## What is required:
Only the lines from the line containing "The height and width of the screenshot is (691, 1445)." to the end of the entries, both included, belong in your answer, and each must match exactly.

(Saved entries)
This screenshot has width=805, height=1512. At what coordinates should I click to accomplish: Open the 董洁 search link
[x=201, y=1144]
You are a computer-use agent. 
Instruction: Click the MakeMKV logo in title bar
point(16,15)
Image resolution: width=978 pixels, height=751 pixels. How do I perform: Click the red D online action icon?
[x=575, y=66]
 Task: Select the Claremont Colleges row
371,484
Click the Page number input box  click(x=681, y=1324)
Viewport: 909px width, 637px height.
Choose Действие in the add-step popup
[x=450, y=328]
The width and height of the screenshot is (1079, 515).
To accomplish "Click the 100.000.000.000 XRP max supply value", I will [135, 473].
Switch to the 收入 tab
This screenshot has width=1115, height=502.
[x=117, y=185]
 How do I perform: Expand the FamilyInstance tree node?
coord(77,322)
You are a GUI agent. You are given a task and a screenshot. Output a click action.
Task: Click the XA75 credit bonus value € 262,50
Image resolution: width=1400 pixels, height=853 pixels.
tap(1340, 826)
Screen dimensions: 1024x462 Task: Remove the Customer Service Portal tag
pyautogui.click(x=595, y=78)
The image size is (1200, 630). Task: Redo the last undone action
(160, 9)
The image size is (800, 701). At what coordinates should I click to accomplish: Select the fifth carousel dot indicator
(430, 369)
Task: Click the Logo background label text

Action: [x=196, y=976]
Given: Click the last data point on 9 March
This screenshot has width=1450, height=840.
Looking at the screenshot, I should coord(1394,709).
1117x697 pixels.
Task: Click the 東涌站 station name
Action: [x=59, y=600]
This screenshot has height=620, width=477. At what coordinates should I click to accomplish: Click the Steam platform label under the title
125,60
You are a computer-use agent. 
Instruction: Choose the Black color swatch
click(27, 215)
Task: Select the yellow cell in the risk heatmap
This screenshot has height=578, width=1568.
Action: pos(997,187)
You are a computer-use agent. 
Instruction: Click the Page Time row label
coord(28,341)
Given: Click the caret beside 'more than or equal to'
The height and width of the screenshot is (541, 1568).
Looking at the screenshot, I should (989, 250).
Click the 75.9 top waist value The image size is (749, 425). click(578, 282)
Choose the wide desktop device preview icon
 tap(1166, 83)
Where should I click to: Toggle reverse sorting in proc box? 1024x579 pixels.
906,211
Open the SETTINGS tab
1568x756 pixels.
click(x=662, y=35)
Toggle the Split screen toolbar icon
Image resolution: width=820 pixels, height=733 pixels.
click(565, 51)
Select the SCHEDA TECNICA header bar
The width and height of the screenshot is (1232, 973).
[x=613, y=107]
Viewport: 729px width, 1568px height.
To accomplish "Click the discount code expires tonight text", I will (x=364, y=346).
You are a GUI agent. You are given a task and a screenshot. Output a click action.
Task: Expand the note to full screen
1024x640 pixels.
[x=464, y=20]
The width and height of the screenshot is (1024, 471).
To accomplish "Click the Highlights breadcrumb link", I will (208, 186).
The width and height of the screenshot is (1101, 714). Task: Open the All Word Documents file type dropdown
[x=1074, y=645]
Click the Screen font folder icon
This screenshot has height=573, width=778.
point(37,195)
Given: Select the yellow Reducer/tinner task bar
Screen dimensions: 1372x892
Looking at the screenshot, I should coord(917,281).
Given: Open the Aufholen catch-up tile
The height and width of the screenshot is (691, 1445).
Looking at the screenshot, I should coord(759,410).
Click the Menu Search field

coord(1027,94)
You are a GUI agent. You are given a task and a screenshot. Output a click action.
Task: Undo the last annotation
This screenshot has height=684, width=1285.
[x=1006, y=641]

## Task response:
The height and width of the screenshot is (691, 1445).
Looking at the screenshot, I should coord(759,410).
Click the Menu Search field

coord(1027,94)
You are a GUI agent. You are given a task and a screenshot. Output a click action.
Task: Undo the last annotation
This screenshot has height=684, width=1285.
[x=1006, y=641]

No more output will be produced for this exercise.